Those who have read my blogs and comments here and elsewhere will know of my concern that there is a major barrier to winning our policy fight against cheap corn and other farm program crops, against most of the main problems identified in the new food books and films, from high fructose corn syrup, to CAFOs and the global food crisis.  That barrier is a misunderstanding of just what the real policy cause is.

Brad Wilson :: Petition Against Cheap Corn
The big policy matter that gained movement and mainstream attention in the fight over the last farm bill was farm subsidies, or as Michael Pollan often emphasizes, "subsidized corn."  If you go to the Farm Subsidy Database online at the site of the Environmental Working Group, you can see charts and statistics documenting the size and scope of farm subsidies.  Without question, it clearly APPEARS that farm subsidies are the huge policy cause.  It APPEARS that subsidy reform, (caps, greening, elimination,) is the true policy solution.

In stark contrast, the actual evidence from econometric studies and the real world, proves a very counterintuitive point:  subsidies are just another problem caused by the real policy cause.

In a nutshell, farm prices have usually been low for well over 100 years for a basic economic reason.  The main crops, (and these are mostly government "program crops,") as a group (and the group varies somewhat from region to region (ie. corn/soybeans vs. wheat/cotton/rice), lack "price reponsiveness" on both supply and demand sides.  They don't self correct.  You don't eat 4, 5, 6 meals if grain prices are low.  Likewise, low prices don't lead farmers to plant only part of their farms.  They still need to try to get money to pay taxes and interest on long term debt, for example.
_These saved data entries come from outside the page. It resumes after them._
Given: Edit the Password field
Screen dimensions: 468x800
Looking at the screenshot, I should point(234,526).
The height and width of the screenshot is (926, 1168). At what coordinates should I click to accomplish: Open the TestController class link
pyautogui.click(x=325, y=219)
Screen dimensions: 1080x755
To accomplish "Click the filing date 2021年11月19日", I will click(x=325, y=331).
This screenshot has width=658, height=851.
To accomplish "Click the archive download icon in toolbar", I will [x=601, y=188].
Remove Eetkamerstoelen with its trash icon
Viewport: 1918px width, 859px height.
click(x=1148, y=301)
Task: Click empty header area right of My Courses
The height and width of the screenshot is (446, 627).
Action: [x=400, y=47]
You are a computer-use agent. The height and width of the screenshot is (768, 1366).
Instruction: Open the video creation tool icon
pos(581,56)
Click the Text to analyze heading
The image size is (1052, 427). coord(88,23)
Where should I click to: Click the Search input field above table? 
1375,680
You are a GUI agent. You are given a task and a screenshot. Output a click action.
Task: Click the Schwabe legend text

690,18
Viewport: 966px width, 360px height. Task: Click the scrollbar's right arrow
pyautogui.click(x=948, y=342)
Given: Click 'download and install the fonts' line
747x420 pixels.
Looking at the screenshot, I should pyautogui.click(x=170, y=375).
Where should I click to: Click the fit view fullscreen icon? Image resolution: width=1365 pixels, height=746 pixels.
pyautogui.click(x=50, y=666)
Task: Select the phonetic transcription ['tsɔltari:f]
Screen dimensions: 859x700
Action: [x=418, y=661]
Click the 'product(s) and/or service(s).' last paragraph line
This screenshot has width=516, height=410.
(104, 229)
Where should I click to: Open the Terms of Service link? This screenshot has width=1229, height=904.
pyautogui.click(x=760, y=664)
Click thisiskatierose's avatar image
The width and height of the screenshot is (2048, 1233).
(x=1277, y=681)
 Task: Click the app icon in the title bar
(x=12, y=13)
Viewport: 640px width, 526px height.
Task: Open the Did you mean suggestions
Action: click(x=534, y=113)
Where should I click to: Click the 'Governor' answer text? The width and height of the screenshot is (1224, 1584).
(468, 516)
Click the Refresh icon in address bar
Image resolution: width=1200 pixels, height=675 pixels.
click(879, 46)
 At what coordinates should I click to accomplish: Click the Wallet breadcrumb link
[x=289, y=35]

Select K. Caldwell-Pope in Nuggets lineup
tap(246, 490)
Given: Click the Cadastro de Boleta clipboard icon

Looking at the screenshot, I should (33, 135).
Ok, that's an economic matter.  Policy came in with the nonsubsidy farm programs started in the New Deal.  A policy solution to the long term economic problem was enacted:  price floors with supply management (acreage reduction) on the low side of price, and reserve supplies, with price ceilings to trigger their release, on the top side, for occasional price spikes (1970s, 2007-8, to a certain extent, and again now).  

These policies brought farmers fair trade, living wage prices by the traditional standard of parity (100% of parity) from 1942-1952, as price floors were set at 90% of parity for each crop.  Price floors and the other provisions were then reduced 1953-1995, and then ended in 1996.  On rice, for example, compensatory subsidies for farmers were not added until 1977, (contrary to widespread false information).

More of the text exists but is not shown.